Evolution fast track

The researchers compared the genomes of humans, chimpanzees, mice and rats and identified sections of DNA that have remained largely unchanged over the 80 million years or so since we all shared a common ancestor.

The search was then refined to look for the snippets of DNA that have changed markedly since the 6 million years or so since the ancestors of humans and chimps split.

"Some DNA regions have hardly changed at all over many millions of years in most species," said study team member Katherine Pollard, who is now at the University of California, Davis. "My twist was to look for a subset of these genes that have changed just in humans."

Pollard found 49 regions in the human genome that showed signs of rapid evolution. The majority of these so-called "human accelerated regions," or HARs, were located near genes that help regulate the function of other genes. Furthermore, 12 of the HARs were located near genes involved in brain development.

Topping off the list was HAR1, a section of DNA made up of 118 bases, or "letters." A computational analysis of HAR1 showed that is essentially the same in all mammals except humans.

In the time since humans and chimps split about 6 million years ago, HAR1 has racked up 18 base substitutions when only one or none would be expected by chance.

For comparison, the HAR1 region of chickens and chimps only differ by two substitutions, even though more than 310 million years have passed since they shared a common ancestor.

Important for brain development

After HAR1 was identified, Pierre Vanderhaegen, a neuroscientist at the University of Brussels, screened human embryonic brain sections to determine when it was active.

Vanderhaegen found that HAR1 was expressed as part of a gene called HAR1F between the seventh and ninth week of gestation in the part of the embryonic brain that gives rise to the cerebral cortex.

Specifically, HAR1F is active in special nerve cells called Cajal-Retzius neurons, which are critical to the formation of the layered structure of the human cerebral cortex. The neurons release a protein called reelin that helps guide neuron growth and connections. When reelin is active, HAR1F is also active.

"We don’t know what it does, and we don't know if it interacts with reelin," said study team member David Haussler of the University of California, Davis. "But the evidence is very suggestive that this gene is important in the development of the cerebral cortex, and that's exciting because the human cortex is three times as large as it was in our predecessors."

A different kind of gene

Unlike most known genes, HAR1F does not carry instructions for making a protein. Instead, it produces so-called "functional RNA molecules," which perform biological functions similar to proteins. But where proteins are built using molecules called amino acids, RNA molecules are made up of nucleic acids—the same building blocks as DNA.

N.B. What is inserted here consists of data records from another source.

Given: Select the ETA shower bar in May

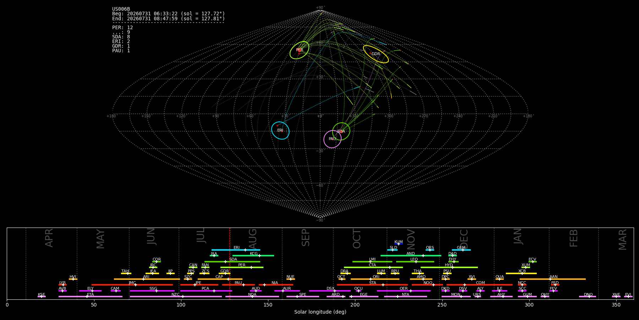Looking at the screenshot, I should pyautogui.click(x=91, y=297).
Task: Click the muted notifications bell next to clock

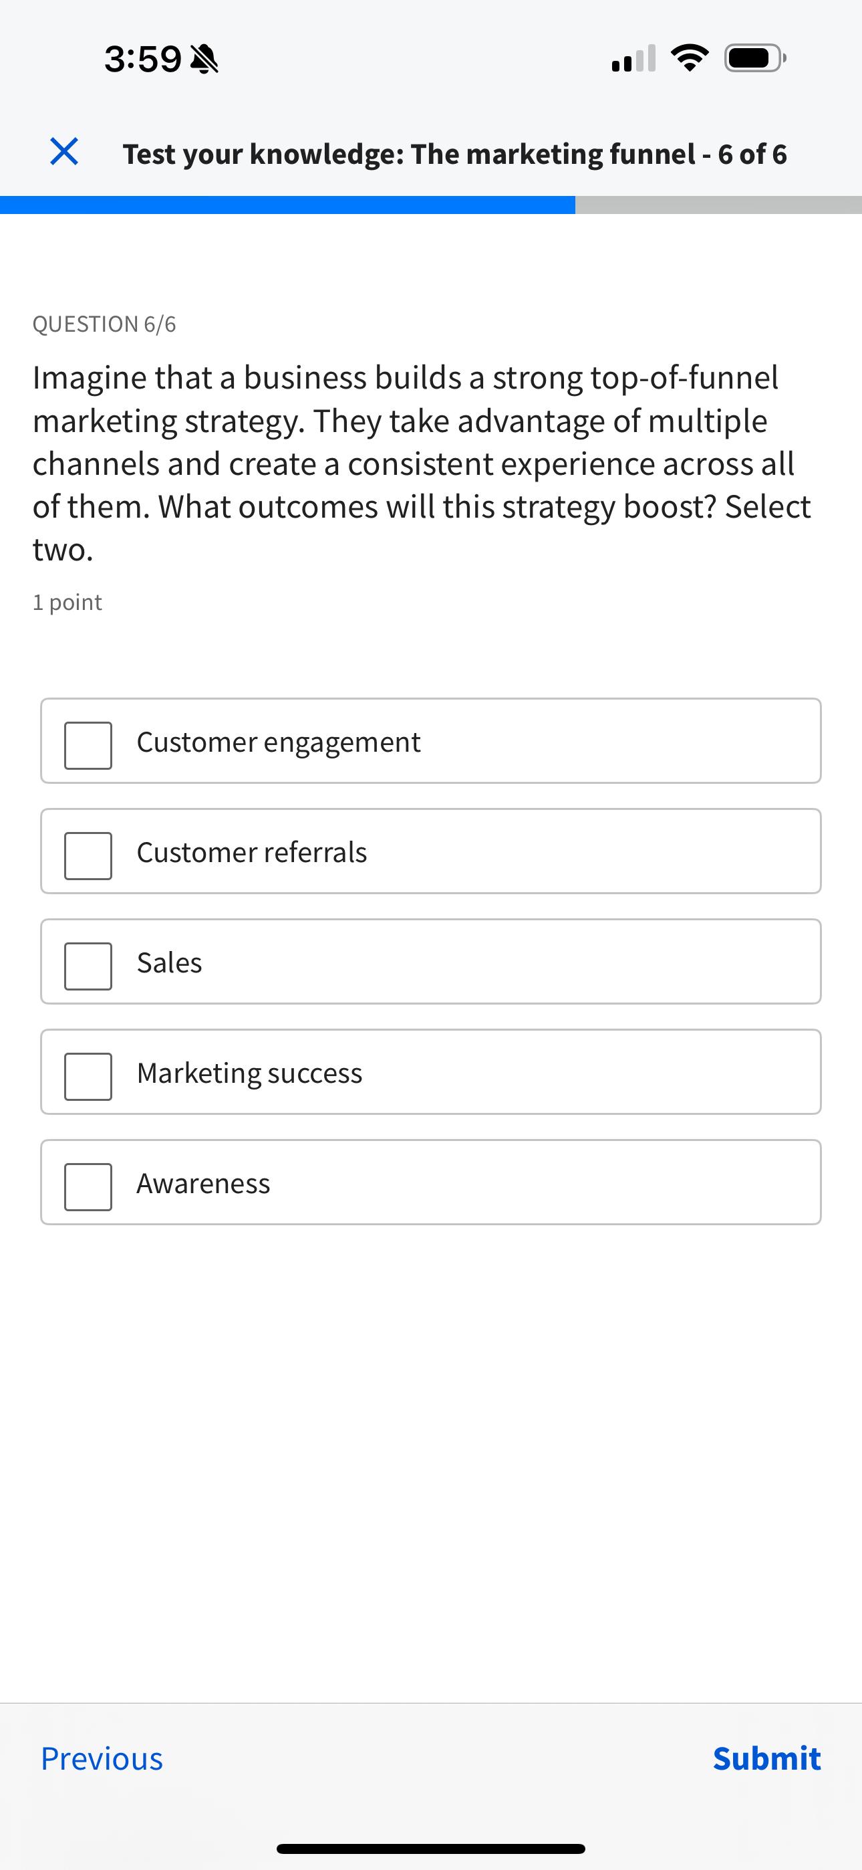Action: point(205,58)
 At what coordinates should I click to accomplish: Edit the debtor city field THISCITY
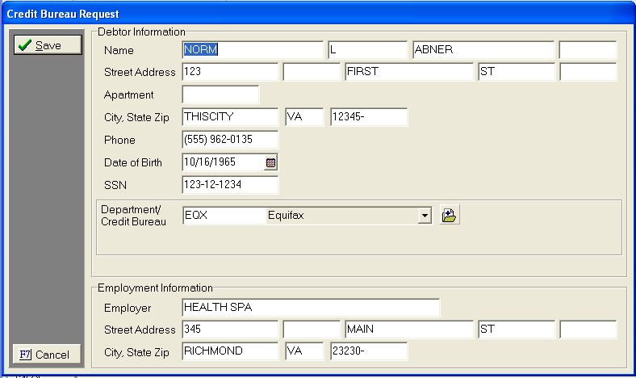click(230, 117)
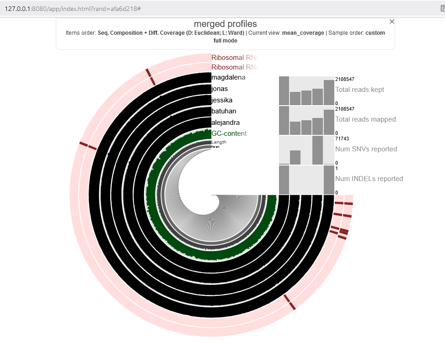Image resolution: width=445 pixels, height=342 pixels.
Task: Click the small Length layer label
Action: [x=219, y=142]
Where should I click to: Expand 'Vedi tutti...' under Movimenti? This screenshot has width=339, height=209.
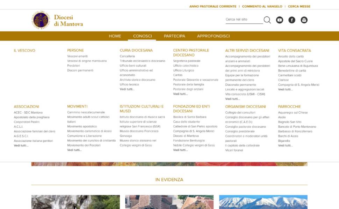point(74,150)
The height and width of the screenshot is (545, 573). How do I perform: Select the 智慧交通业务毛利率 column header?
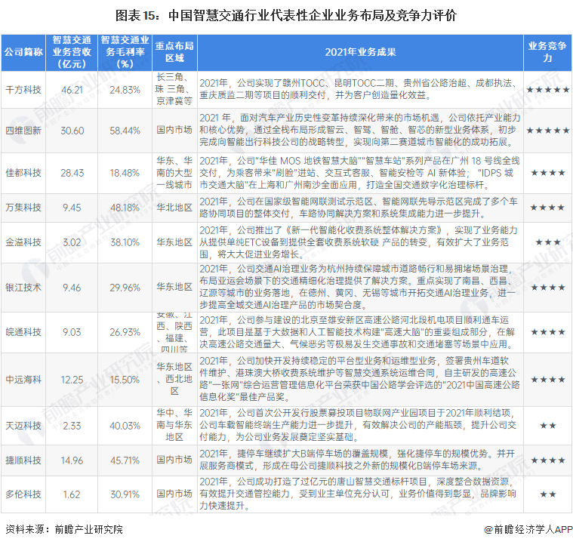(x=125, y=52)
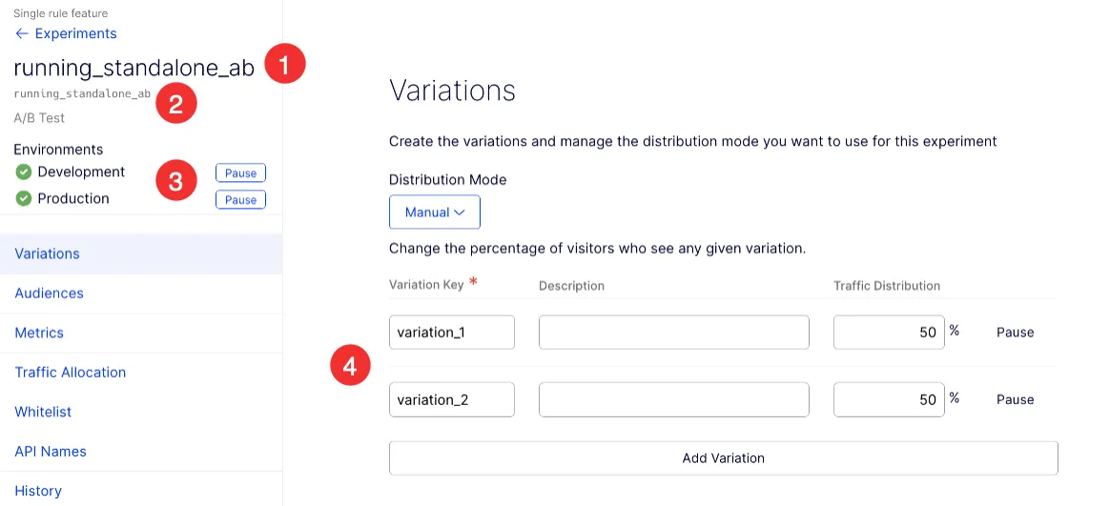Click the red number 2 annotation marker
1110x506 pixels.
(x=175, y=104)
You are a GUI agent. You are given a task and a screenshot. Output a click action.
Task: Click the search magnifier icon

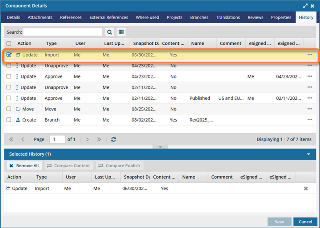(110, 32)
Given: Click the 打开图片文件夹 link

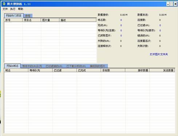Looking at the screenshot, I should click(159, 54).
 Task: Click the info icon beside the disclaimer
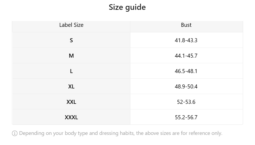pos(15,133)
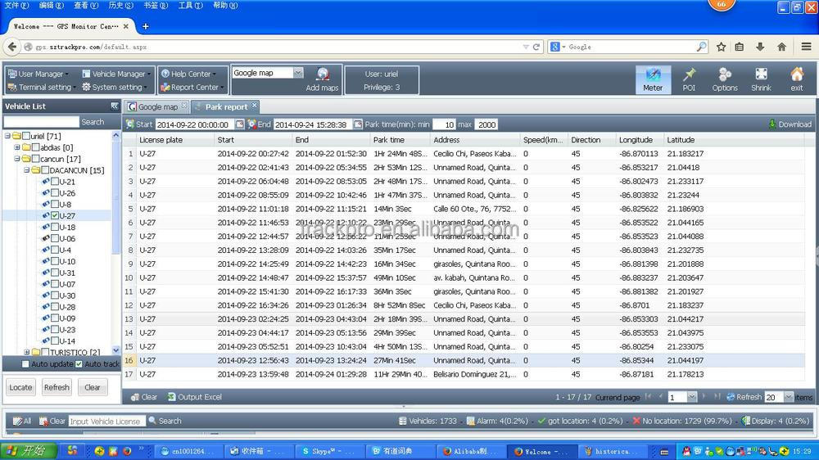Click the Input Vehicle License field
This screenshot has width=819, height=460.
coord(106,421)
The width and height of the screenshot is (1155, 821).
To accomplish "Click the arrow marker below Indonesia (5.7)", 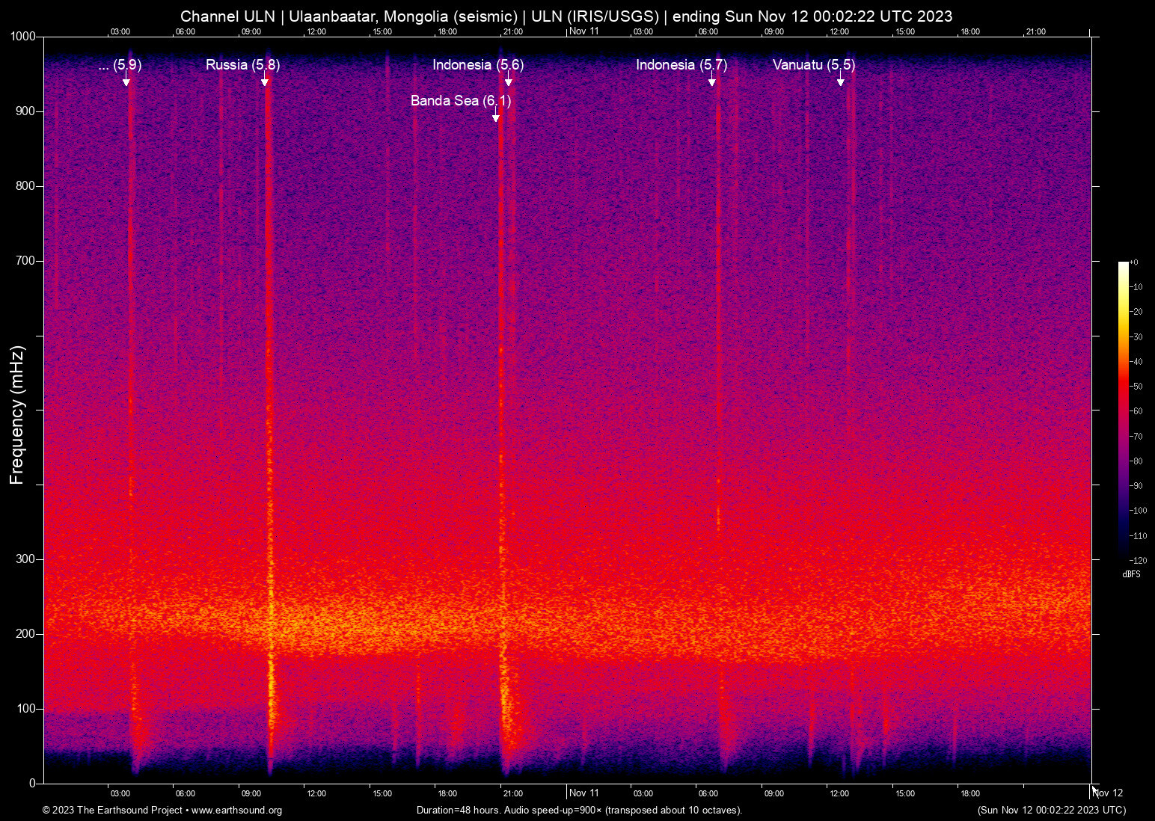I will coord(712,82).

Functional RNAs use the same type of stable base pairing that keeps a double-stranded helix of DNA together. In HAR1's case, however, there are several helices. Of the 18 base substitutions unique to humans, 10 are involved in altering the length and configuration of these helices.

"It's a brand new structure, unique," said study team member Sofie Salama, also from UC Santa Cruz.

It's not clear yet what the changes do, but it could play a role in making human and chimp brains different, the researchers say.

Haussler said the team plans to study the other HARs in similar detail.

"We've only studied one of these regions carefully," he said. "Now we have to go through the other 48."